- DATA TO USE:
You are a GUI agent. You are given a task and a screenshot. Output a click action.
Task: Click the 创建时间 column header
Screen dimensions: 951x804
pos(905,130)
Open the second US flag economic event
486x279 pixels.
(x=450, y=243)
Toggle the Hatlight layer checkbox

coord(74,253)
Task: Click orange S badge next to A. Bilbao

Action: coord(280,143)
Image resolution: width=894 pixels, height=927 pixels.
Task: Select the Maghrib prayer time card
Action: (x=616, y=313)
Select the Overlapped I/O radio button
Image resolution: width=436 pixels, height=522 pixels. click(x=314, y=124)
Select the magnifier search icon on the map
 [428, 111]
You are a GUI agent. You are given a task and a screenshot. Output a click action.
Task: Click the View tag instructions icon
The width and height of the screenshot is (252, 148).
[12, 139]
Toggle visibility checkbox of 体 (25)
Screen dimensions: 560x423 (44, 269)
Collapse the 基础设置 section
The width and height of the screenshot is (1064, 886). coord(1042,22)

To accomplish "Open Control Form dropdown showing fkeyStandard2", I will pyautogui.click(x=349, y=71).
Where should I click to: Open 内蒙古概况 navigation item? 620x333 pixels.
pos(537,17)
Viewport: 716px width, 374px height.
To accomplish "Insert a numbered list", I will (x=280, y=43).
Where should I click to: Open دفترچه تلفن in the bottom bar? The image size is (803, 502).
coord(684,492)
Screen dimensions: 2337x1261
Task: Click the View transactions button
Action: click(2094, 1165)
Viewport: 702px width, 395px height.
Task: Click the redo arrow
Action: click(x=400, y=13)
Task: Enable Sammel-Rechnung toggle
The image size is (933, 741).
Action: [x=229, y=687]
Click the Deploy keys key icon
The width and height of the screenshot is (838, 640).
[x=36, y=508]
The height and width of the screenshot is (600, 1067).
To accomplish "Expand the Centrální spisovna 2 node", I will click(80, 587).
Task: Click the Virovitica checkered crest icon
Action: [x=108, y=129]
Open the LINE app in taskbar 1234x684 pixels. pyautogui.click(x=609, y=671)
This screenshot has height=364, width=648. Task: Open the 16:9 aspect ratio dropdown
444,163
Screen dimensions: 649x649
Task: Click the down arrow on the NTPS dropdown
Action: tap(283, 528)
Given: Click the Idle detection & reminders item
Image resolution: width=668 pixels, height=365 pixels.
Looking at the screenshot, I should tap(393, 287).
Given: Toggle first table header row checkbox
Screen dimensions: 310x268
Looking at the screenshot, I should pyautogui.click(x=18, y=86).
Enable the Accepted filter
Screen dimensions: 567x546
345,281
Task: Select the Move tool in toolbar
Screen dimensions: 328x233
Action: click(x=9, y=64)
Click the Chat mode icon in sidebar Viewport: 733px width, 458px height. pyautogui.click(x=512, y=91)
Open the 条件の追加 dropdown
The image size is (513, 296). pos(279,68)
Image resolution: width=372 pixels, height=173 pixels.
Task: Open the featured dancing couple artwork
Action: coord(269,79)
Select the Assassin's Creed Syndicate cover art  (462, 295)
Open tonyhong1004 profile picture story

- WHAT THE TASK REQUIRES: Look above for the line holding "The image size is (933, 741).", then set down exactly that line and every line after it up to and including the line holding "Select the Assassin's", with nothing else.

- WRITTEN RESPONSE:
The image size is (933, 741).
Action: [x=229, y=687]
Click the Deploy keys key icon
The width and height of the screenshot is (838, 640).
[x=36, y=508]
The height and width of the screenshot is (600, 1067).
To accomplish "Expand the Centrální spisovna 2 node", I will click(80, 587).
Task: Click the Virovitica checkered crest icon
Action: [x=108, y=129]
Open the LINE app in taskbar 1234x684 pixels. pyautogui.click(x=609, y=671)
This screenshot has height=364, width=648. Task: Open the 16:9 aspect ratio dropdown
444,163
Screen dimensions: 649x649
Task: Click the down arrow on the NTPS dropdown
Action: tap(283, 528)
Given: Click the Idle detection & reminders item
Image resolution: width=668 pixels, height=365 pixels.
Looking at the screenshot, I should tap(393, 287).
Given: Toggle first table header row checkbox
Screen dimensions: 310x268
Looking at the screenshot, I should pyautogui.click(x=18, y=86).
Enable the Accepted filter
Screen dimensions: 567x546
345,281
Task: Select the Move tool in toolbar
Screen dimensions: 328x233
Action: click(x=9, y=64)
Click the Chat mode icon in sidebar Viewport: 733px width, 458px height. pyautogui.click(x=512, y=91)
Open the 条件の追加 dropdown
The image size is (513, 296). pos(279,68)
Image resolution: width=372 pixels, height=173 pixels.
Task: Open the featured dancing couple artwork
Action: coord(269,79)
Select the Assassin's Creed Syndicate cover art  (462, 295)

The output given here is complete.